The decision by McLean County State’s Attorney Ronald Dozier appears to mean he won’t prosecute people for carrying a firearm, despite an Illinois law banning concealed weapons, the Bloomington Pantagraph reports. Dozier also said he won’t enforce unconstitutional parts of the state’s Firearm Owners Identification Card Act, which requires a background check before residents can obtain a card permitting gun ownership.

“The result of most gun control laws is that law-abiding citizens go defenseless while criminal thugs are armed,” Dozier said in the press release. “Our message is this: we will no longer use the power and authority of our office to criminalize and punish decent, otherwise law-abiding citizens who choose to exercise the rights granted to them by the Second Amendment of the United States’ Constitution to keep and bear arms in defense of themselves and their families.”

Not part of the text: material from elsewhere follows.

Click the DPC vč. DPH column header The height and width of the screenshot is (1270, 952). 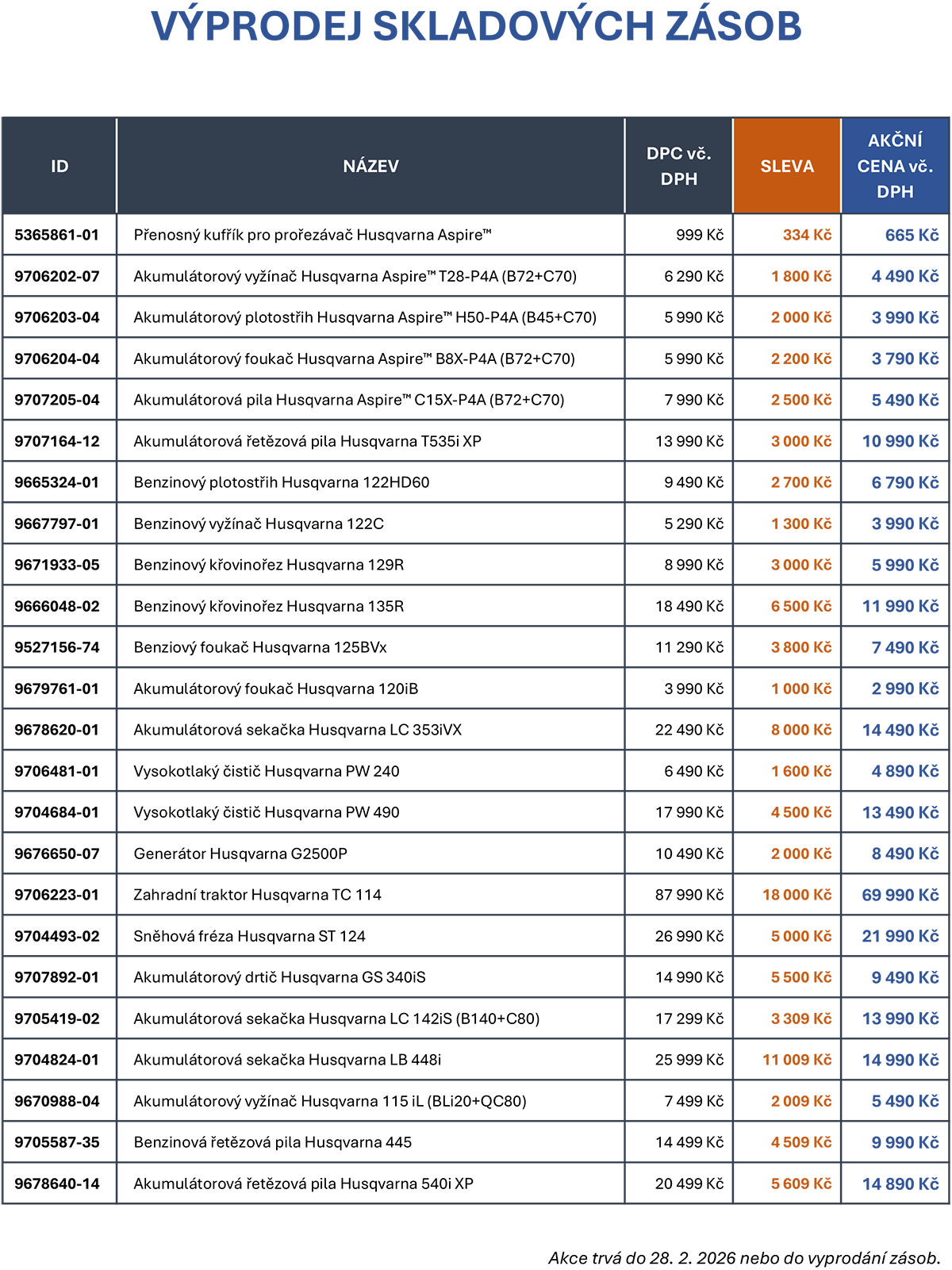point(678,167)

Dozier disagrees with state court decisions holding that the U.S. Supreme Court’s Second Amendment decisions protect only the right to own guns at home. “As the State’s Attorney, I have to make a choice. Do I continue to enforce laws that I believe to be unconstitutional, a belief that is supported by decisions of the highest court in the land, or do I continue to prosecute citizens who run afoul of state gun laws but have no evil intent or purpose in mind? Certainly the more cautious approach to such controversial issues is to keep enforcing the law, whenever possible in the least harmful way, until enough higher court cases are resolved against them that the anti-Second Amendment folks are forced to change. I’m not willing to do that anymore—too many good people will be harmed.”

McLean County Sheriff Mike Emery told the Pantagraph he agrees with Dozier’s views but “we shall continue to enforce the laws of the state of Illinois as they currently exist.” Dozier was appointed as interim state’s attorney in December. The man who is running unopposed for the position this November, Jason Chambers, criticized Dozier’s decision as “reckless,” the Bloomington Pantagraph reports in a separate story.

Updated at 4:07 p.m. to correct a reference to McLean County.